1/13
イントロダクション
『ありがとう。こんな風に私を想ってくれて嬉しいよ。』
この物語を読み終えた後、霞野翔音さんは私に言った。
「いえ、過去の自分を綴ってみただけですから。もう遠い昔の話という事にして下さい」
私は翔音さんから目を逸らして奥にある小さな人工池を見る。視界に入ると同時に青い光に照らされながら勢いよく噴水が飛び出る。

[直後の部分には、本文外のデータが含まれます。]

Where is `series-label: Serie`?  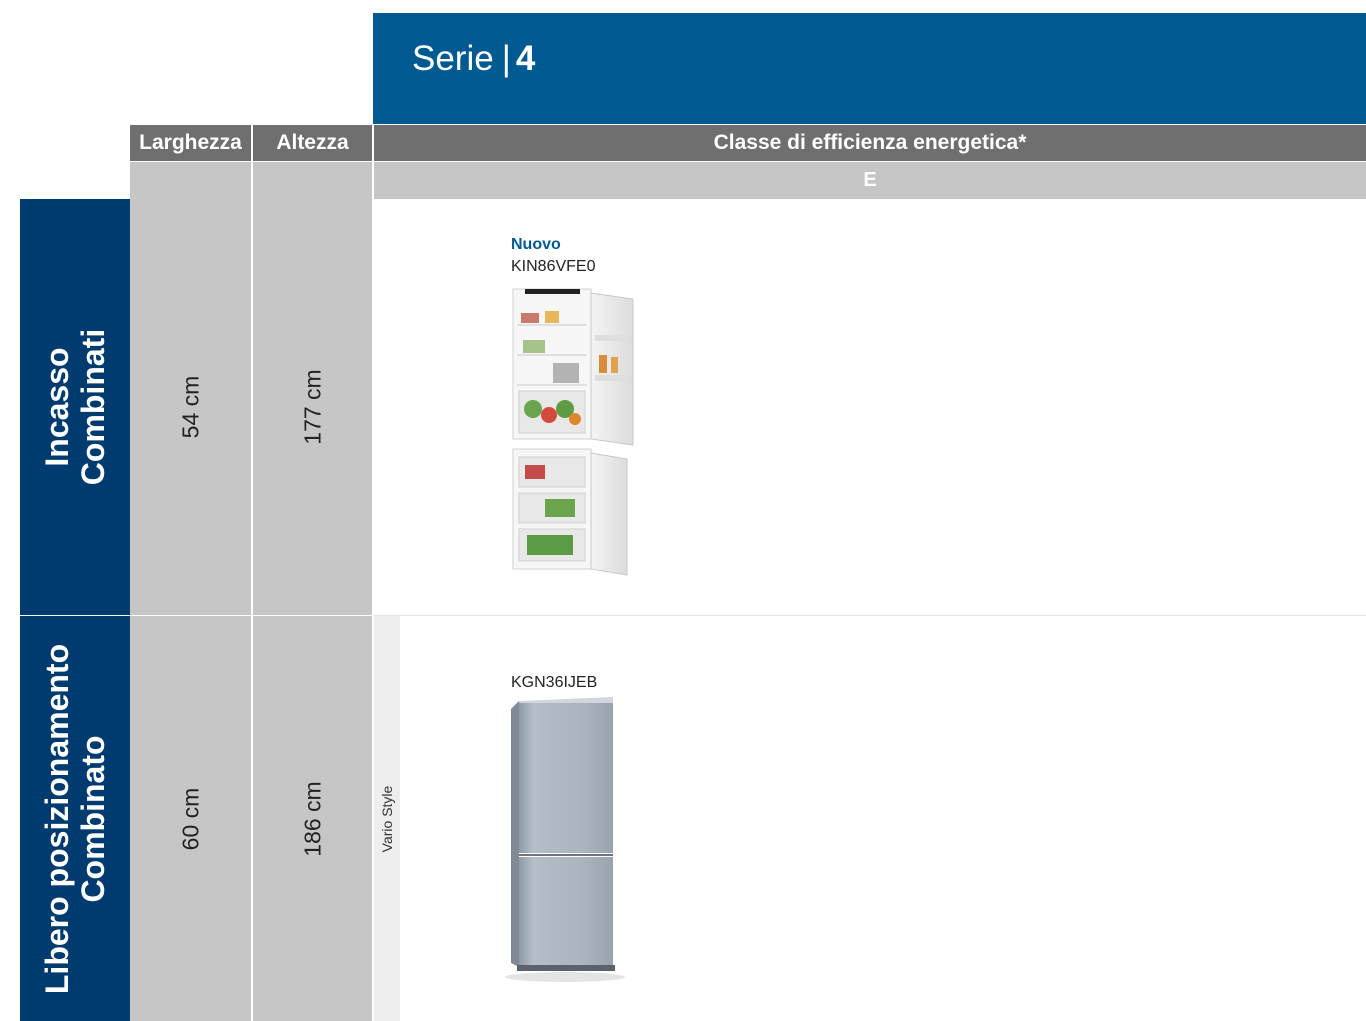
series-label: Serie is located at coordinates (453, 58).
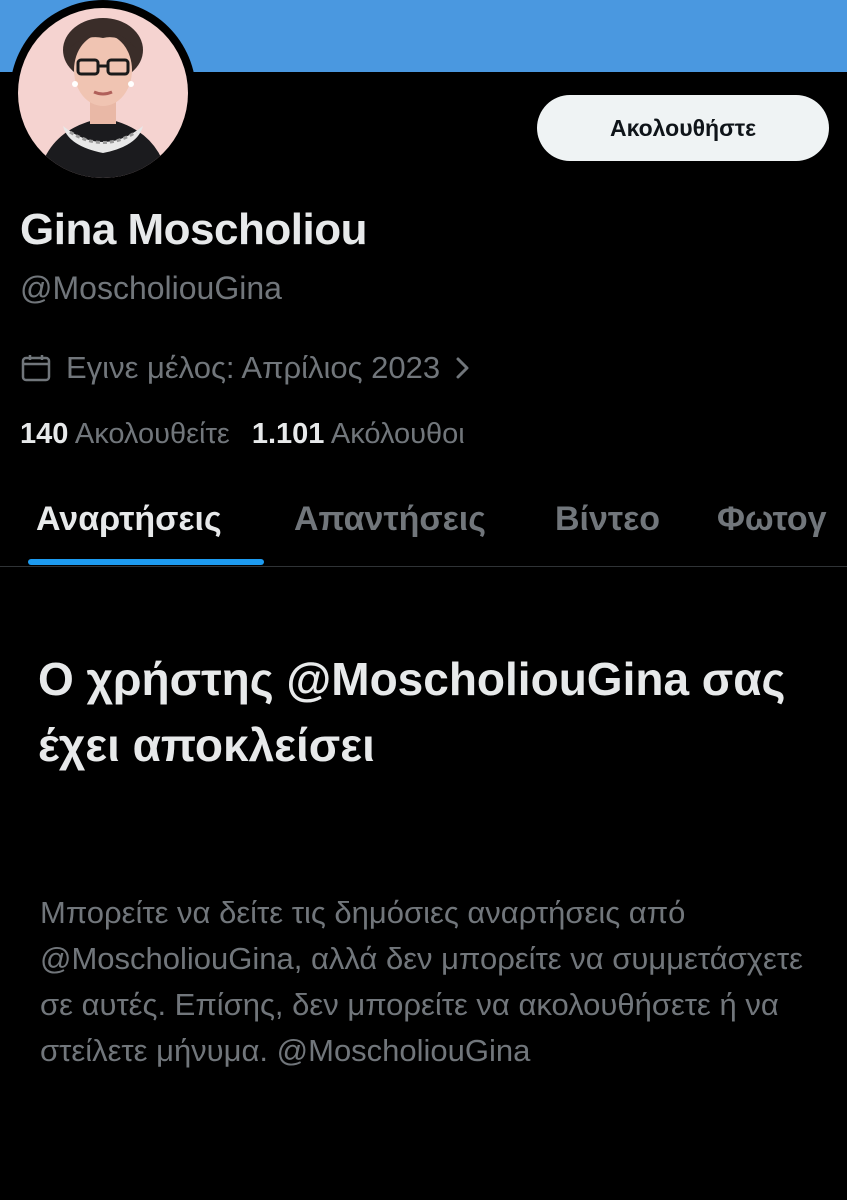 The height and width of the screenshot is (1200, 847). I want to click on following-label: Ακολουθείτε, so click(152, 434).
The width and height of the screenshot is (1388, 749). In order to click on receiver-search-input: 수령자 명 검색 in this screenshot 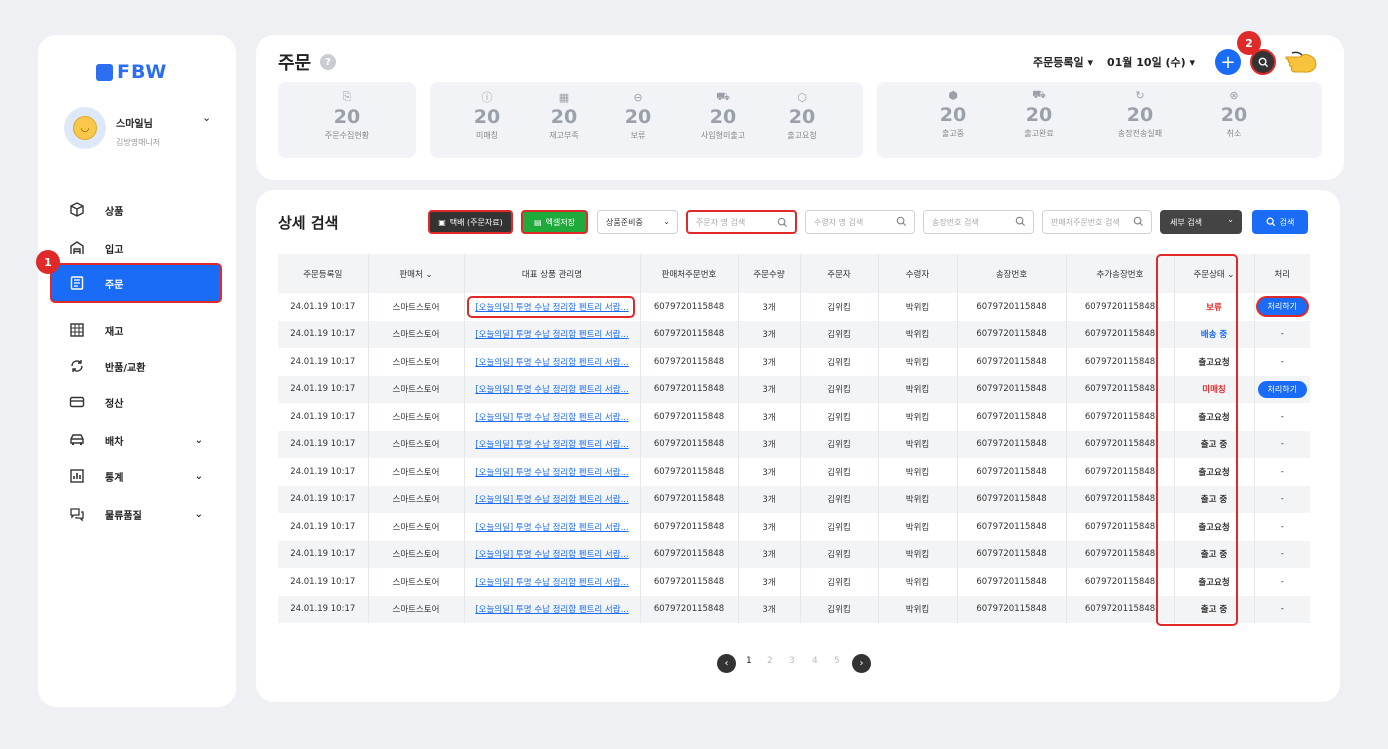, I will do `click(860, 222)`.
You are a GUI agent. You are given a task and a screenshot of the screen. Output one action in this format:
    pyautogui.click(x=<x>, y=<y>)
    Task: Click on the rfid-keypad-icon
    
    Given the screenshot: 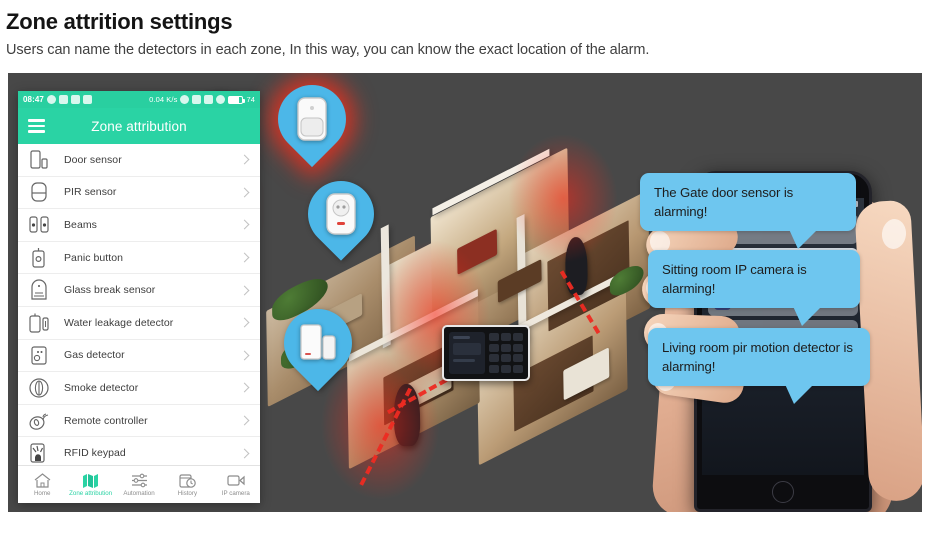 What is the action you would take?
    pyautogui.click(x=39, y=452)
    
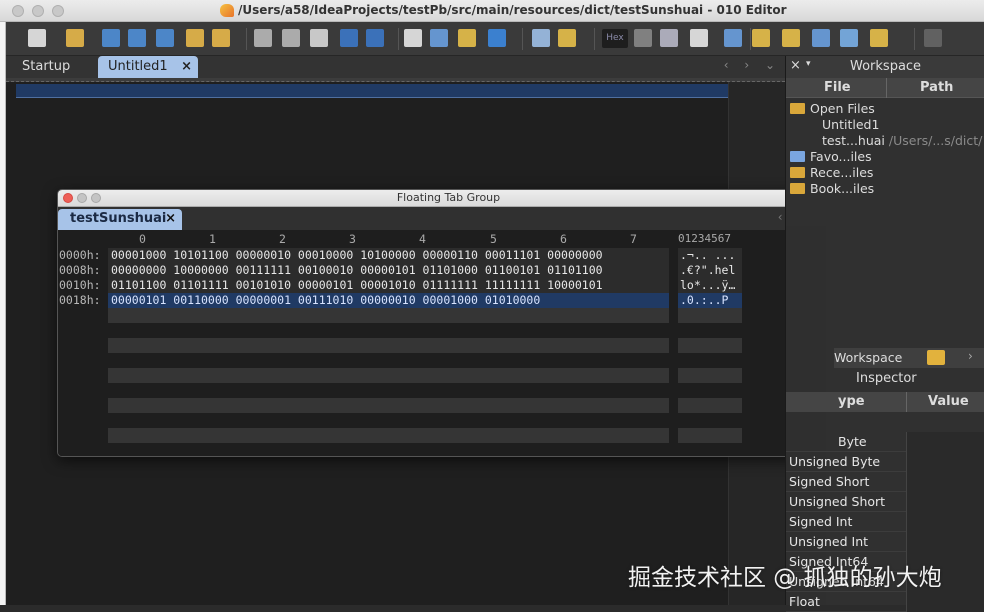 The width and height of the screenshot is (984, 612). I want to click on close-window-button, so click(18, 11).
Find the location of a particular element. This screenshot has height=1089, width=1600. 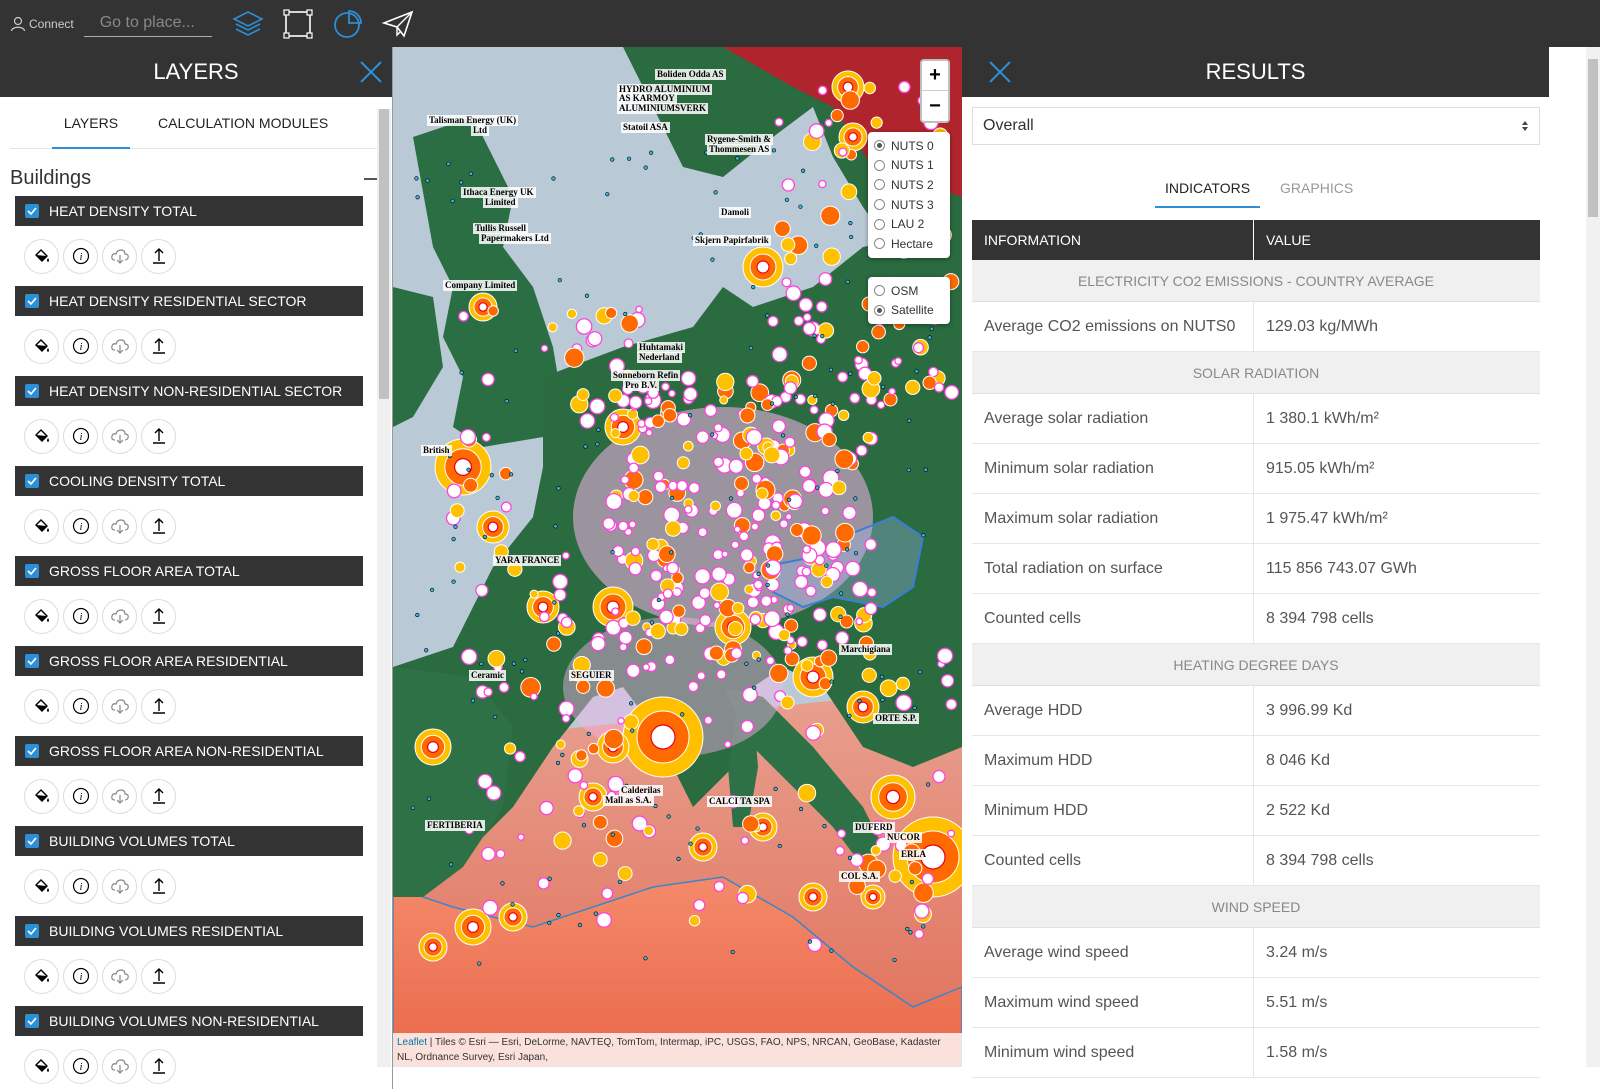

upload-icon is located at coordinates (158, 526).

『いや~!よく覚えてるね。読んでみると、こっちまでいろんなこと思い出せたよ』
すごいね、本当に。と翔音さんは月島雅に投げかける。
「ほんと、柚木は記憶力凄いですよね」
「私は記憶力だけはいいみたいです。それも雅に言われてから知るようになったんですけどね」そう私は笑う。
立川にあるグリーンスプリングスにて私、五十嵐柚木と恋人である月島雅、一つ年上である霞野翔音と三人で話していた。元々は雅が〝霞野さんにお会いしたい〟ということで落ち合った。今日で初である。
今となってはこれでよかったんだって思える。あの日からずいぶんと時は経ったけれど昨日の事のように思い出せる。今となってはいい思い出だ。噴水を見ながら回想してみる。あれは私が小学生の頃だった――。